**THE TASK**
Transcribe every record verbatim; no pictures.
##### MATERIAL TO PROCESS
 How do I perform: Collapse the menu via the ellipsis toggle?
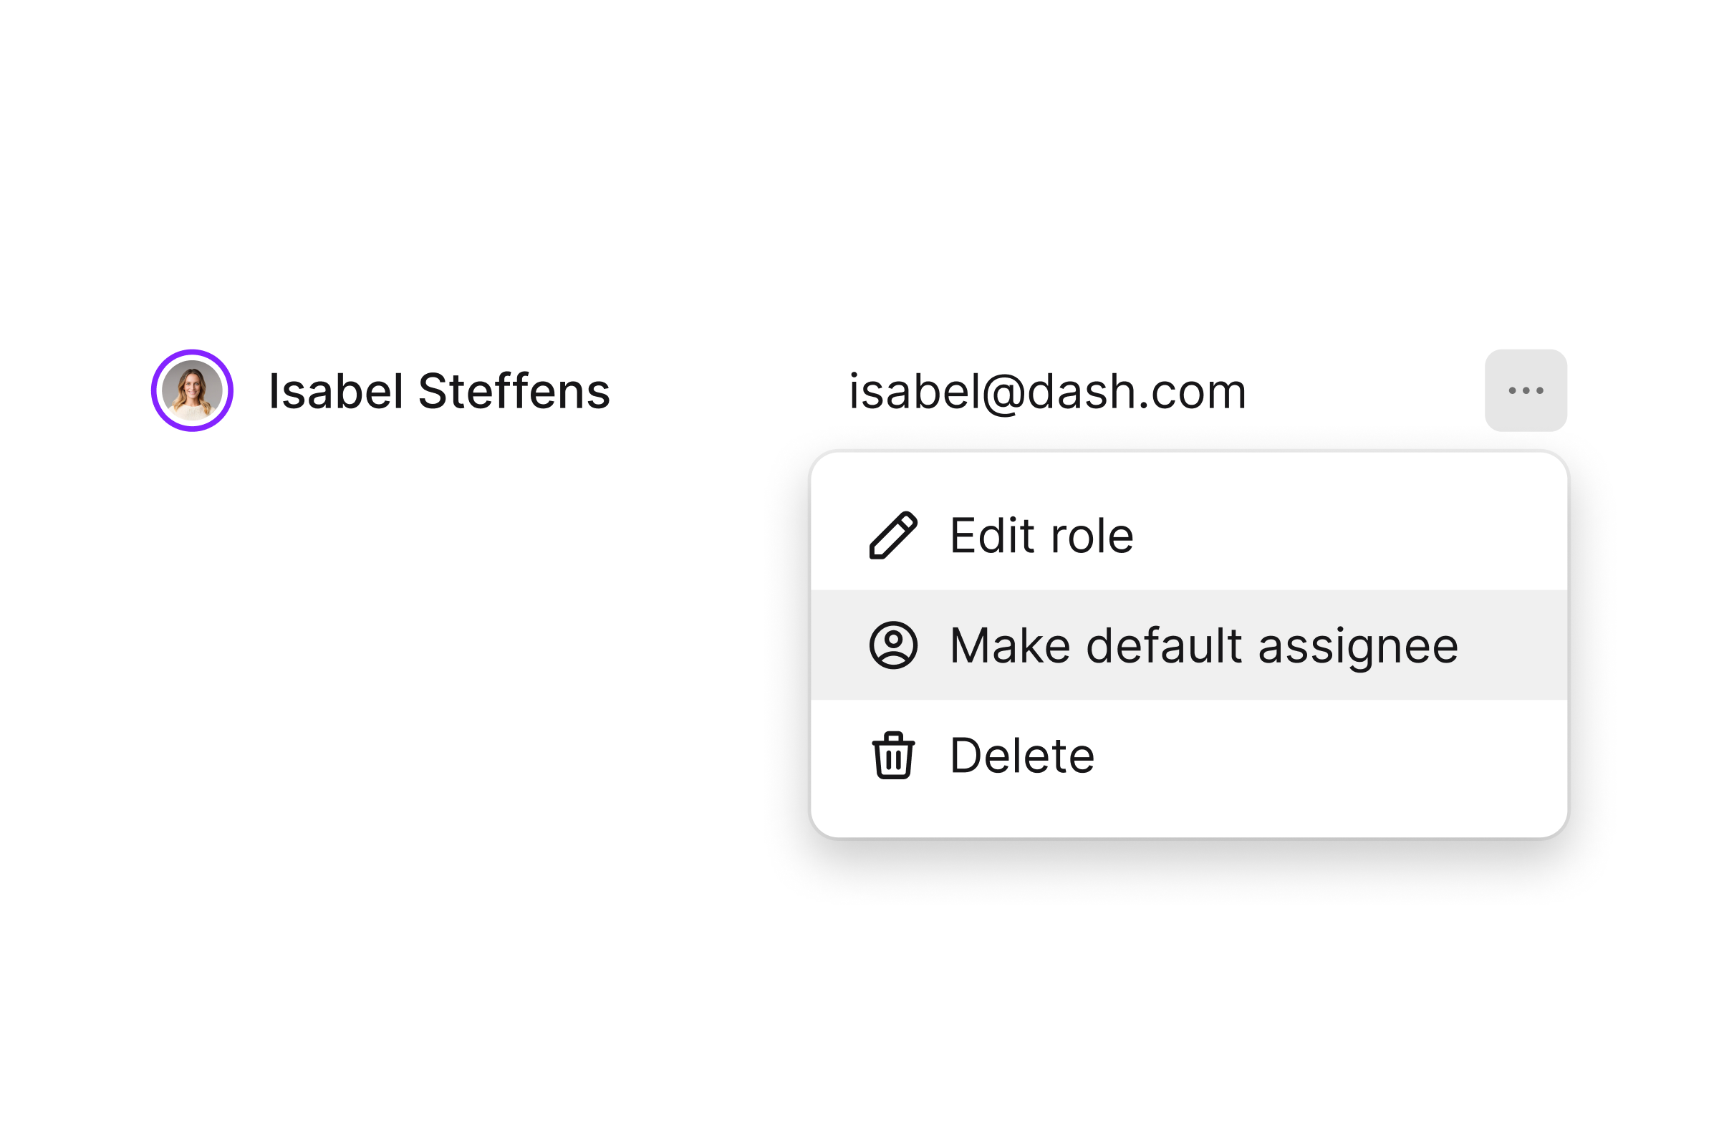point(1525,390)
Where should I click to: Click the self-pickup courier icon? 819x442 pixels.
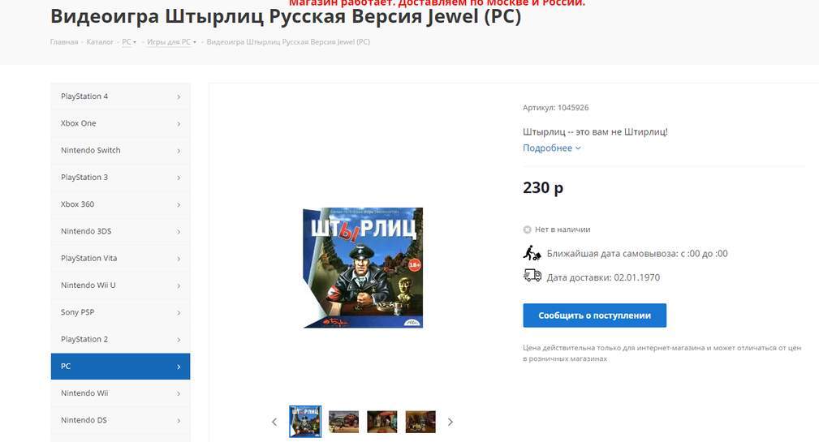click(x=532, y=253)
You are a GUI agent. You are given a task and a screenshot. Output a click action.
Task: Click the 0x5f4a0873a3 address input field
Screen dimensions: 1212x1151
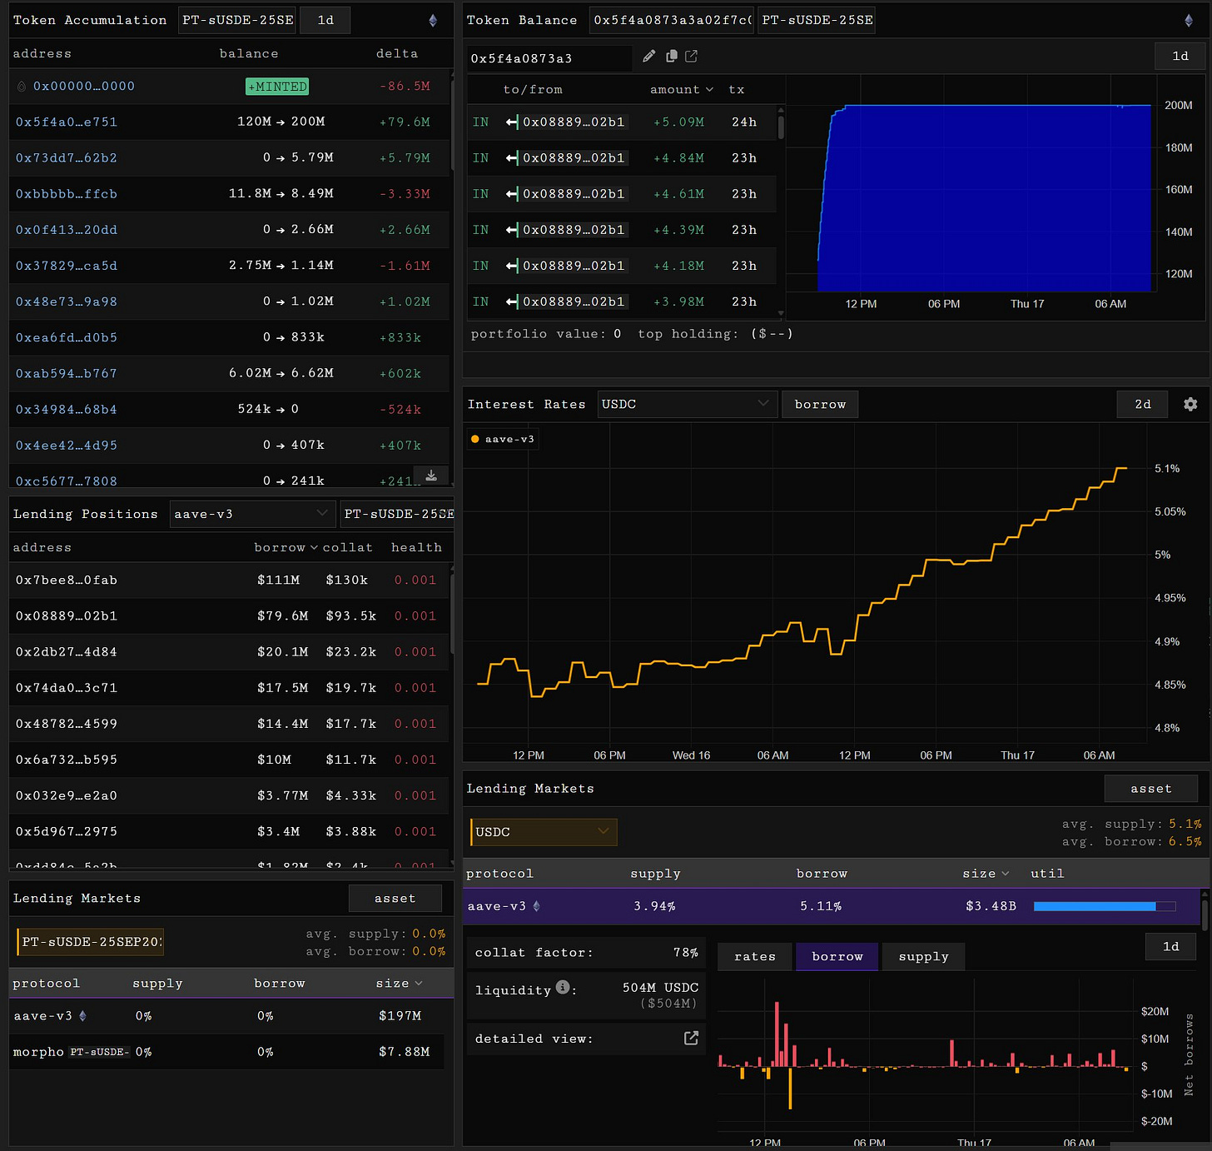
##########
**FINAL ANSWER**
 How do I perform: Collapse the menu via the ellipsis toggle?
point(1525,390)
Where should I click to: Click the self-pickup courier icon? 819x442 pixels.
click(x=532, y=253)
You are a GUI agent. You are given a task and a screenshot. Output a click action.
Task: Click the 0x5f4a0873a3 address input field
Screen dimensions: 1212x1151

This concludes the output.